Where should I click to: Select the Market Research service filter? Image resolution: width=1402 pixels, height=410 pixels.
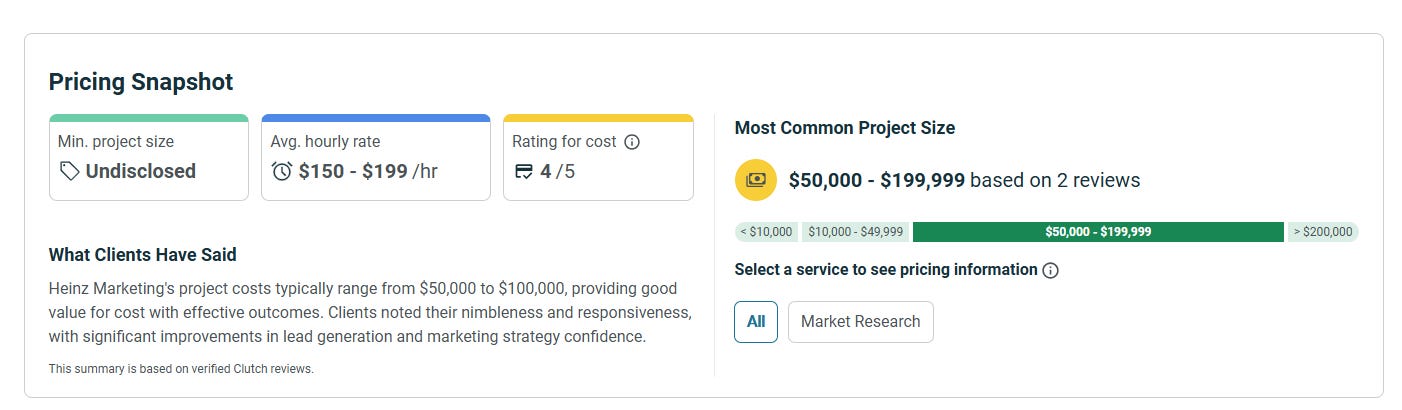coord(860,322)
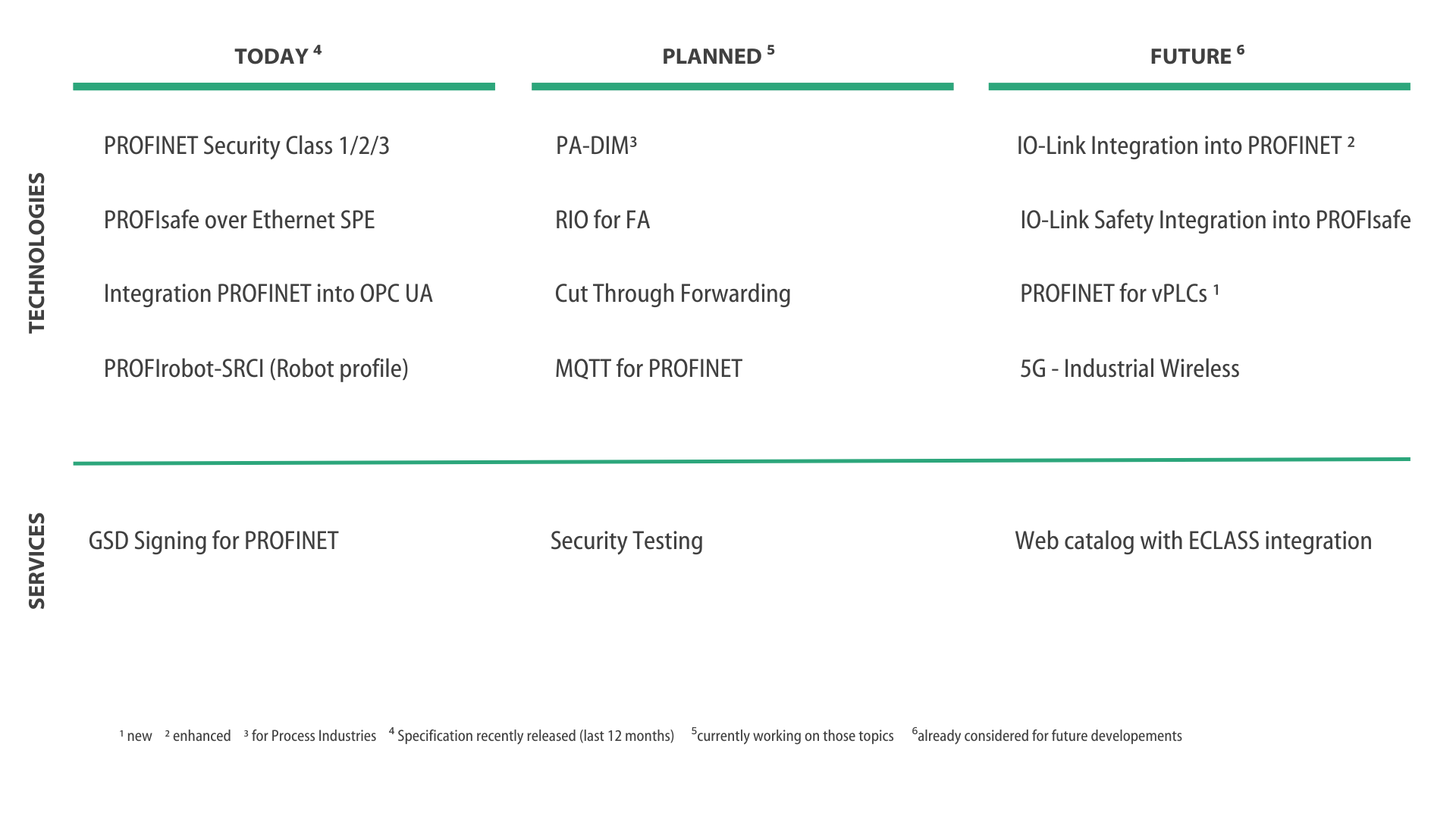The height and width of the screenshot is (819, 1456).
Task: Click 5G - Industrial Wireless item
Action: (1129, 369)
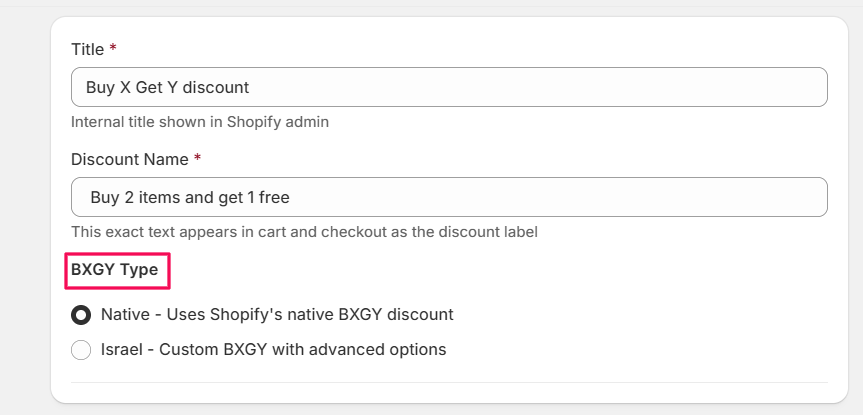Click 'Internal title shown in Shopify admin' hint

click(x=200, y=122)
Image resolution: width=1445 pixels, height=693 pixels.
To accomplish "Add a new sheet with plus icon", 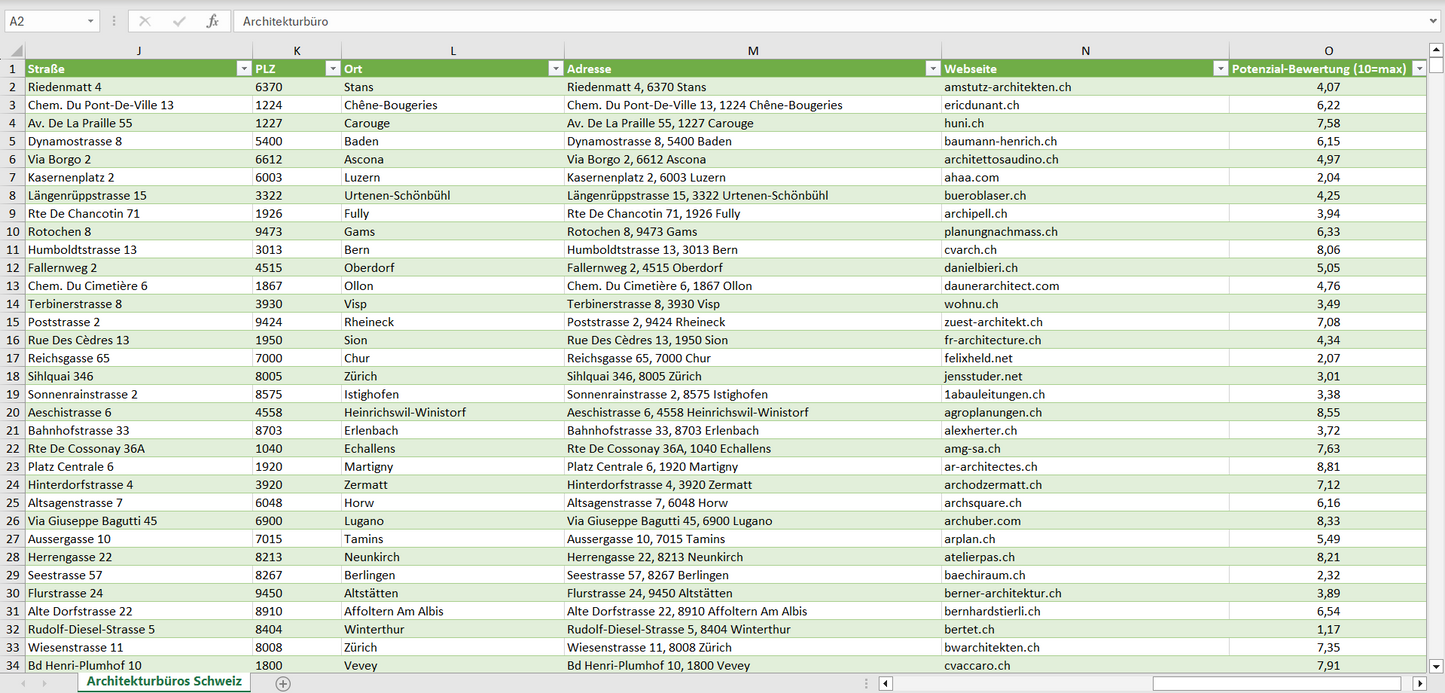I will [x=283, y=683].
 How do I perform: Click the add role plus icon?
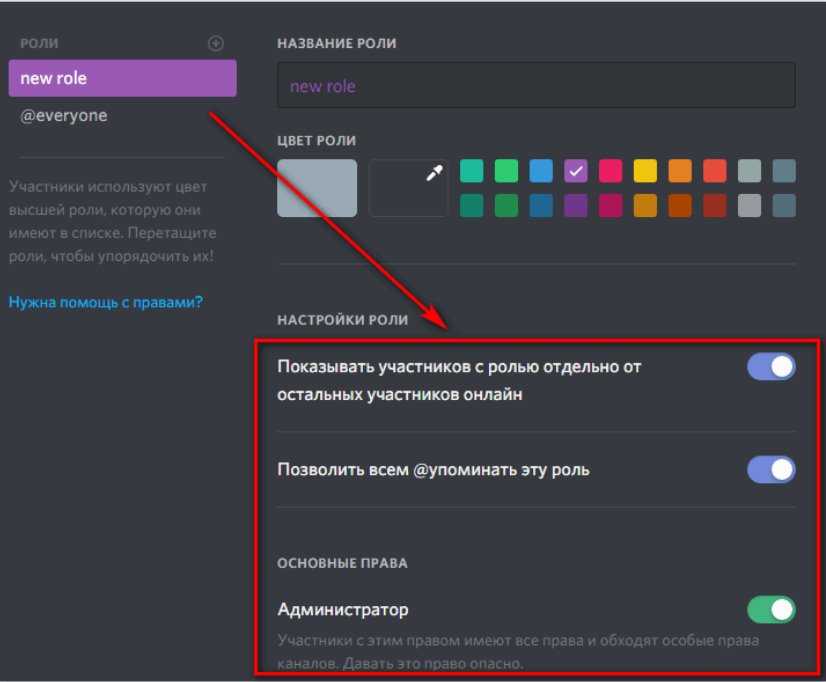[215, 44]
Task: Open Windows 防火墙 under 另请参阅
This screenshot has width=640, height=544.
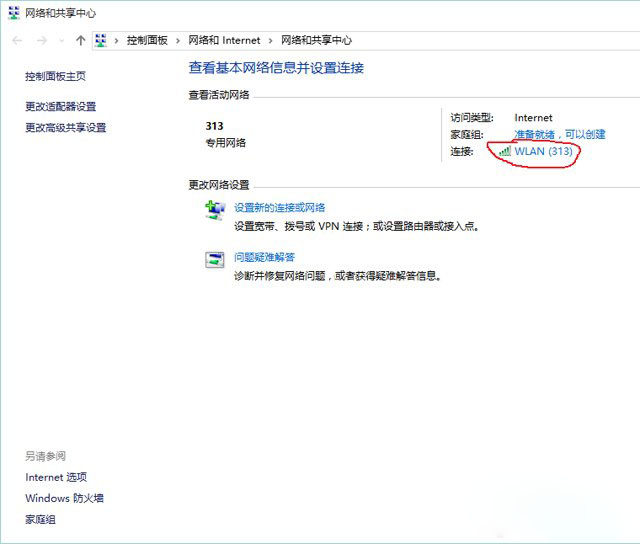Action: (x=64, y=498)
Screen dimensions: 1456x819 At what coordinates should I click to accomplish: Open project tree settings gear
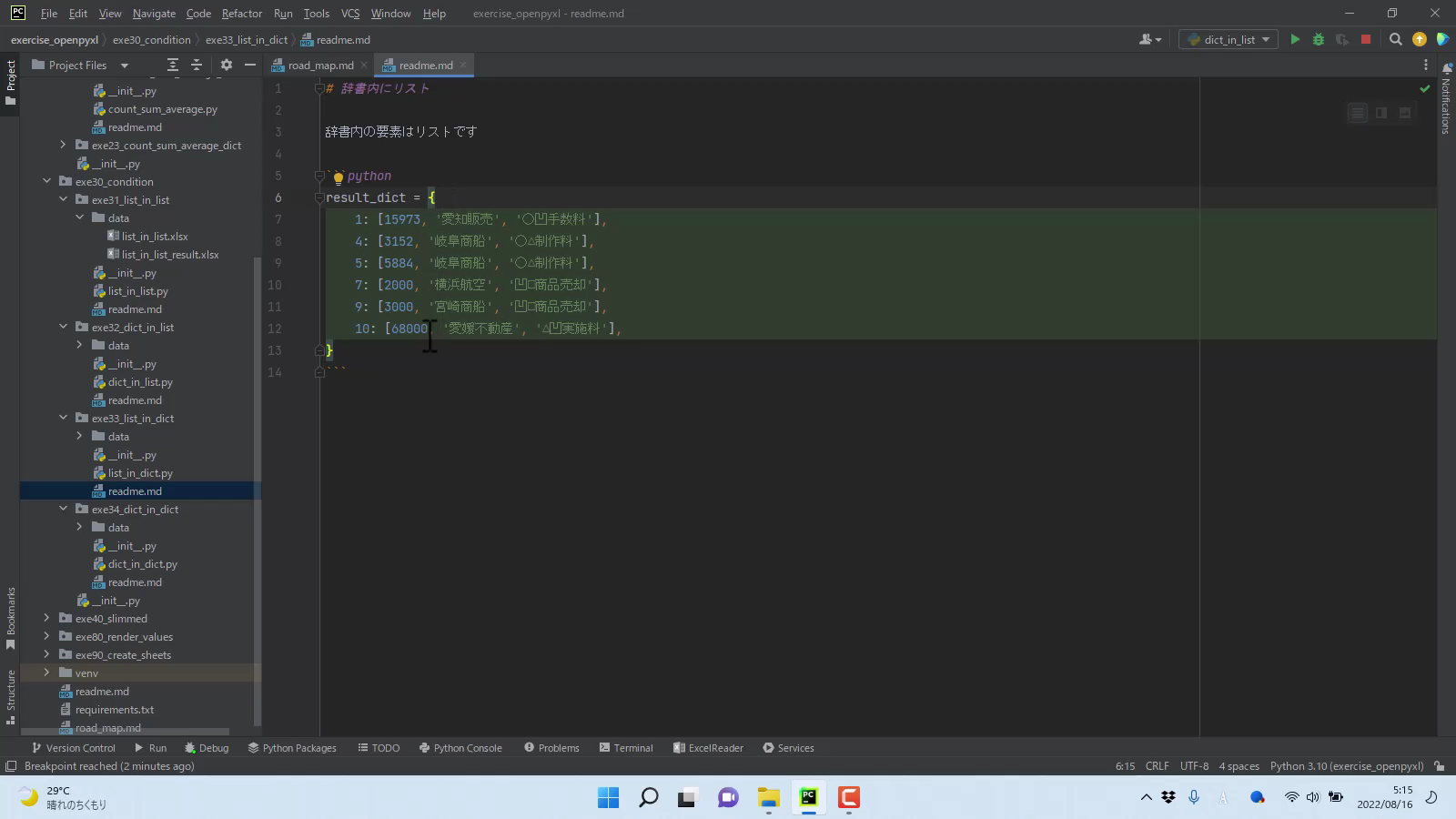227,65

──────────────────────────────

Nothing but the lines from the one containing "Screen dimensions: 1456x819" through the final line of the records, both included and copied exactly, should appear in the answer; pictures stay out.

Screen dimensions: 1456x819 At what coordinates should I click to accomplish: Open project tree settings gear
227,65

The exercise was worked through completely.